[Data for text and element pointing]

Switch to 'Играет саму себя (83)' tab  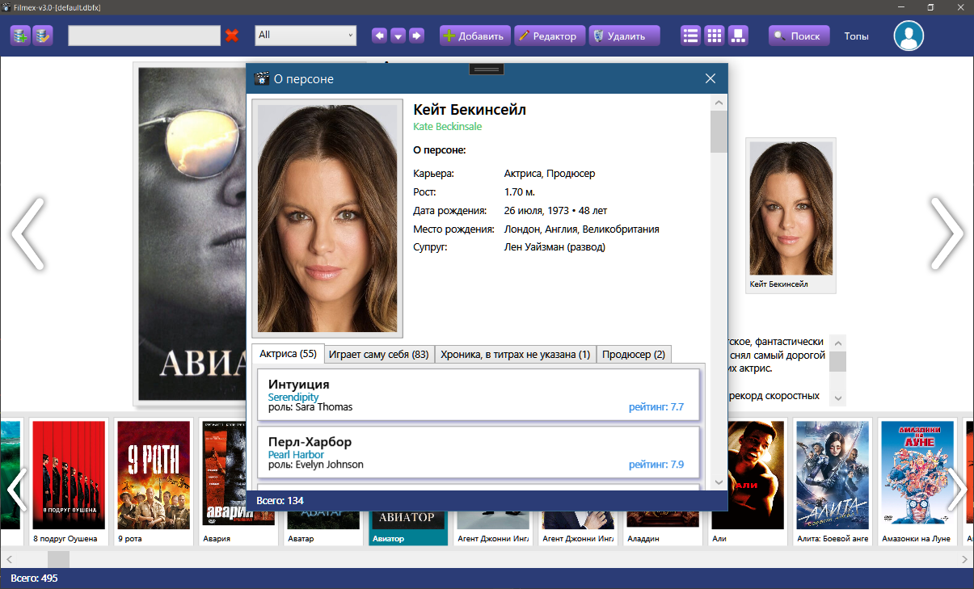coord(379,354)
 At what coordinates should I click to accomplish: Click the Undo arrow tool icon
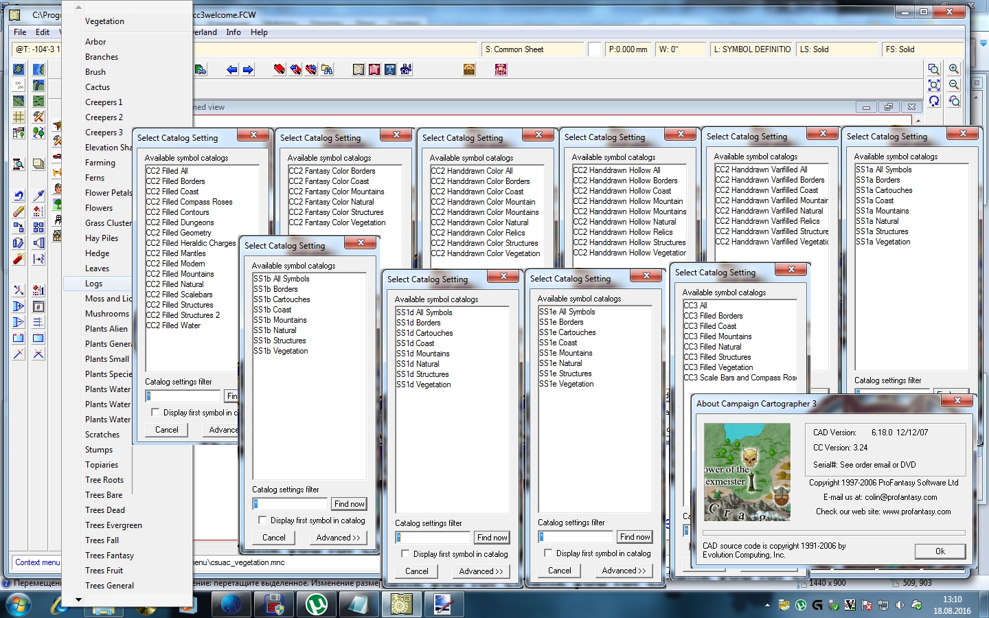[x=19, y=196]
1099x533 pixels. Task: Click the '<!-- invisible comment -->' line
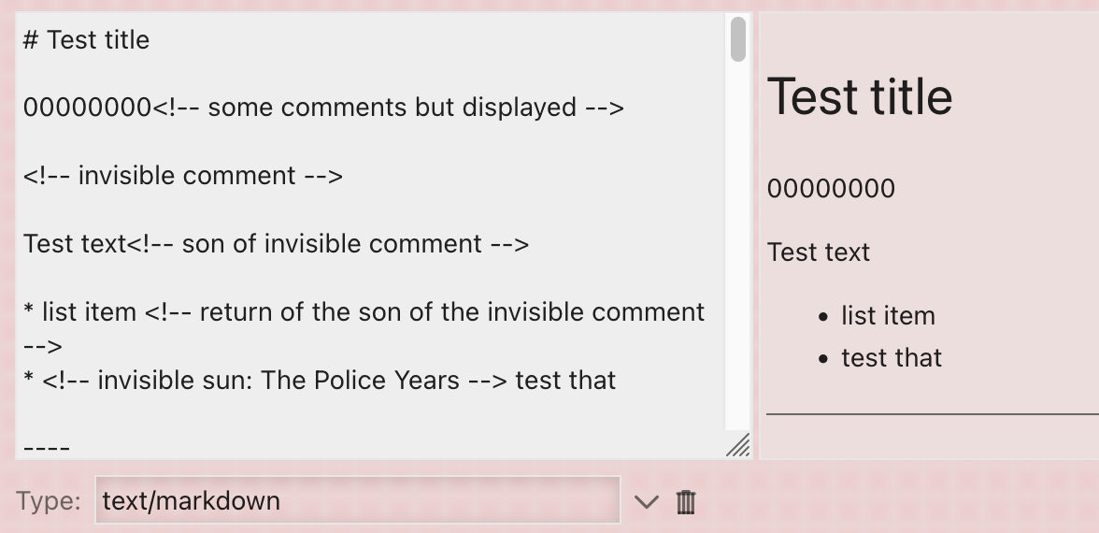[x=183, y=176]
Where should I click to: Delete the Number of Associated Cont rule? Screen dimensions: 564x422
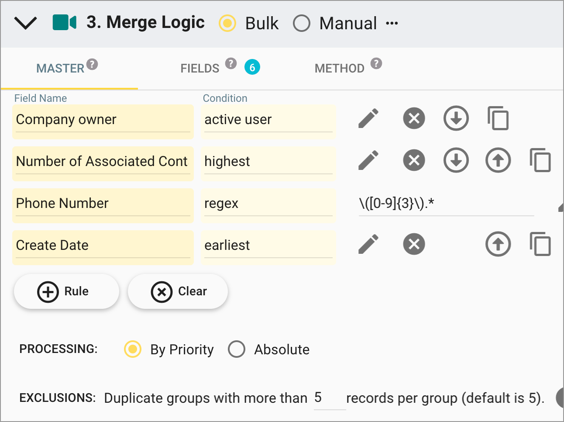click(x=413, y=160)
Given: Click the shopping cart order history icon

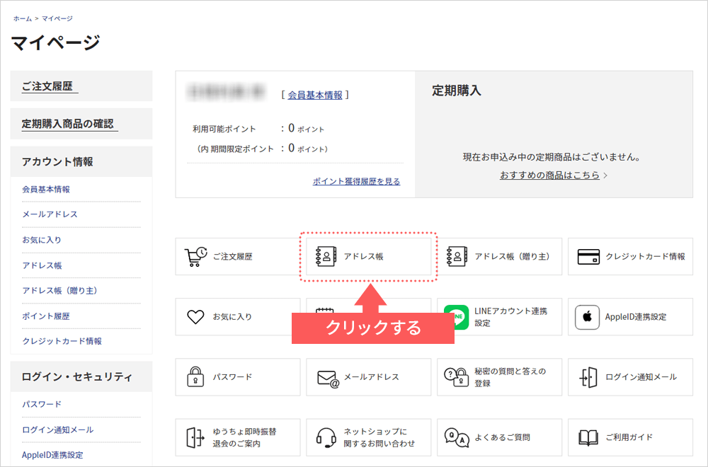Looking at the screenshot, I should tap(195, 256).
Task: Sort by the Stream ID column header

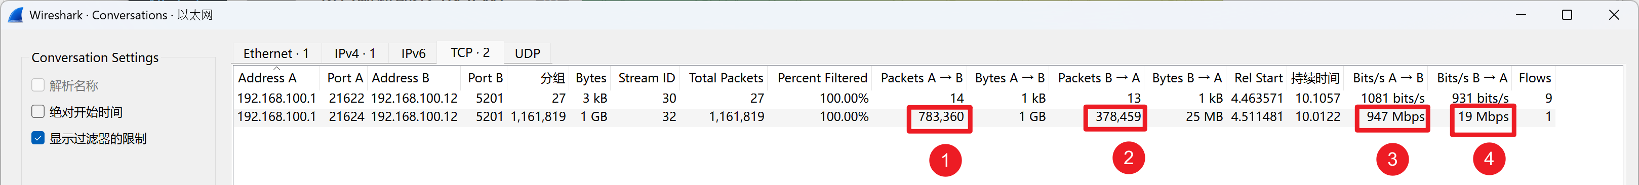Action: tap(646, 78)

What is needed. Write out the data above word for word, beginning at the line that contains "At what coordinates" and continuing through the end of the data. Leave the pictures out of your answer.

Expected answer.
 At what coordinates should I click to accomplish: Click the Undo arrow tool icon
[x=19, y=196]
1099x533 pixels. Task: Click the '<!-- invisible comment -->' line
[x=183, y=176]
Where should I click to: Delete the Number of Associated Cont rule? Screen dimensions: 564x422
click(x=413, y=160)
Given: Click the shopping cart order history icon

Looking at the screenshot, I should tap(195, 256).
Task: Sort by the Stream ID column header

Action: tap(646, 78)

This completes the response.